Everyone is searching for a TV that ticks all the boxes: value, picture quality, usability.
And the Hisense Roku TV comes damn close to nailing the criteria.
Hisense is a Chinese manufacturer that started out doing radios in the sixties while Roku is well-known for its streaming sticks with a simple-to-use operating system.
Blending the two together means you get affordable hardware alongside well-presented software. It’s a pretty compelling mix if you’re just looking for a new TV without all the hyperbole and marketing of the top-tier sets.
The version I’ve been testing is the 50-inch model – provocatively titled ‘R50B7120UK’ – but it also comes in 43, 55 and 65-inch screen sizes.
Here’s how the pricing stacks up:
Now, there’s some obvious stuff to point out straight after the pricing info. The Hisense Roku TV doesn’t have the build quality of something like a £1,000 Samsung or Sony telly. The bezels, attachable feet and remote are all a bit plasticky and the TV doesn’t feel like it would survive too many accidental knocks and bumps.
It also doesn’t have the bells and whistles – there’s no Dolby Atmos, contrast can be a bit wonky and the detail gets lost a bit if you’re watching really dark content. Furthermore, viewing angles aren’t the best so if you’re settling down to watch something, you want to be as central as possible.
You may also see a little bit of lag when it comes to controls. I found hitting the volume buttons on the remote translated to a fractional delay on translating to the set so I may accidentally over or under compensate.
But really, as soon as the show starts you’re going to stop worrying about the lag and looking at the plastic bezel because you’re concentrating on the picture. And the Hisense hits the mark for an LCD panel (as opposed to a pricey OLED display where each individual pixel is lit from behind).
This is a fully 4K-capable set that boasts high dynamic range (HDR) certification. It’s bright and detailed but the settings skew slightly towards a colourful, dynamic picture style that offsets the fact the contrast isn’t as good as you’d find on a higher-priced set. Colours pop and there’s plenty of vibrancy, but it struggles just a touch with both light and dark on the screen together. The blacks aren’t as deep as OLED but things like skin tone and bright colour tones come through really well.
All that being said, the picture quality is extremely impressive for a £379 TV. I feel Hisense may have dispensed with things like build quality to focus on making the actual panel as good as it can be. I was extremely impressed while viewing and pretty soon couldn’t even notice any discrepancies.

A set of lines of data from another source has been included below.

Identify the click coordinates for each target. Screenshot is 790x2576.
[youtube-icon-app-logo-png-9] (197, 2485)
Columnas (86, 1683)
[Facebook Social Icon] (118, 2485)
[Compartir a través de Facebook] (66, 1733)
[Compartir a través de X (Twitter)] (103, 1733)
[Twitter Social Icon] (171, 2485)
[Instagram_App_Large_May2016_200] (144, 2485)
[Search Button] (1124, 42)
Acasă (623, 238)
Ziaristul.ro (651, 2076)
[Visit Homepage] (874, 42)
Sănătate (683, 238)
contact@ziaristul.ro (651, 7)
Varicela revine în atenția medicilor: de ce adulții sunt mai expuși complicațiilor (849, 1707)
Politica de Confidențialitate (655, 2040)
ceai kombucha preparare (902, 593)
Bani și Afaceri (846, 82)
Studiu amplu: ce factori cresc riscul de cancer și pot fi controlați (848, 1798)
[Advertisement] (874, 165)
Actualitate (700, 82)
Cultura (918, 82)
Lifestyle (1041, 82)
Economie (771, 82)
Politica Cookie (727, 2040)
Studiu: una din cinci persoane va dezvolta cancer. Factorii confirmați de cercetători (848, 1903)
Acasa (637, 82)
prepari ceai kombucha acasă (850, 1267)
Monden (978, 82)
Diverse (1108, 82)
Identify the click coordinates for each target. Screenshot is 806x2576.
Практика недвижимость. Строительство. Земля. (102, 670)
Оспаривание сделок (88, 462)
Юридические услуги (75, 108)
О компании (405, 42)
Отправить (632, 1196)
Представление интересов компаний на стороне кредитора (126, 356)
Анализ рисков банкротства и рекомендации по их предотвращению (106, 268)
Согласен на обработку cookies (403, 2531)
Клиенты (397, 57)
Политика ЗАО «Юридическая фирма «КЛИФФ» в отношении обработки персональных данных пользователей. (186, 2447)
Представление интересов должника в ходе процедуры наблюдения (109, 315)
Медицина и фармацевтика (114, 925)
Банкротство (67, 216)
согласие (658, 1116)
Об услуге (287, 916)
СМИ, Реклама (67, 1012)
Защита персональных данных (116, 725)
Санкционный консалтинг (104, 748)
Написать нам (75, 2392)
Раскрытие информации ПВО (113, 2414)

If the hardware is perfectly serviceable, then it’s the Roku software that really makes this device sing.
The interface is simple and intuitive with easy navigation through the wide variety of content choices available. You can configure your home feed with shortcuts to your most-used services and even though there’s a lot of stuff there, it doesn’t ever feel cluttered, overloaded or sluggish. The remote control also has some handy shortcut buttons for the most used services for even faster access. If you really want to, you can use the Roku smartphone app on your phone as a remote as well.
The Roku TV has almost every streaming service you could want available on its platform. There’s Netflix, YouTube, Apple TV+, Amazon Prime, Disney+, Now TV, Freeview Play, iPlayer and many, many more. Roku even has its own channel you can access for free movies and shows. There’s no need to plug anything into this screen even if you do have an Amazon Fire Stick or Google Chromecast.
Speaking of plugging things in, there’s the usual assortment of ports around the back. There are three HDMI slots, one of which is an HDMI ARC connector for plugging in soundbars such as the new Sonos Arc. Elsewhere you’ll find a USB port and an optical audio port for boosting the sound the old-fashioned way. The Roku TV also does what the new iPhones can’t – by providing a headphone jack if you’re so inclined.
There’s no Bluetooth options for connecting wireless headphones but Roku does have a neat feature on its app called Private Listening. When activated, it channels the audio from the TV through your phone which can connect to headphones and gives you the chance to listen to your content without disturbing anyone else in the house.
The sound output from the TV itself is totally sufficient thanks to its two 7-watt drivers. I don’t have the largest living room in the world so it was able to fill it with sound. You can choose from audio presets like ‘Theatre’ but I didn’t notice much difference to be honest. I’d still recommend adding a soundbar for a bit of extra punch if you’ve got the budget for it.
Even though I can pick at a few of the Hisense Roku TV’s failings, there’s no getting away from just how good a package it is for the price. It focuses on all the right things and ignores all the irrelevancies. The display is absolutely top notch for the price, the usability is just about the best I’ve ever experienced and the wealth of content on offer is astounding.
Yes, if you’ve got a bit more cash to burn then Samsung’s QLED or Sony’s Bravia screens look noticeably better. But Hisense and Roku have teamed up to offer a TV set that just can’t be beaten in terms of value for money.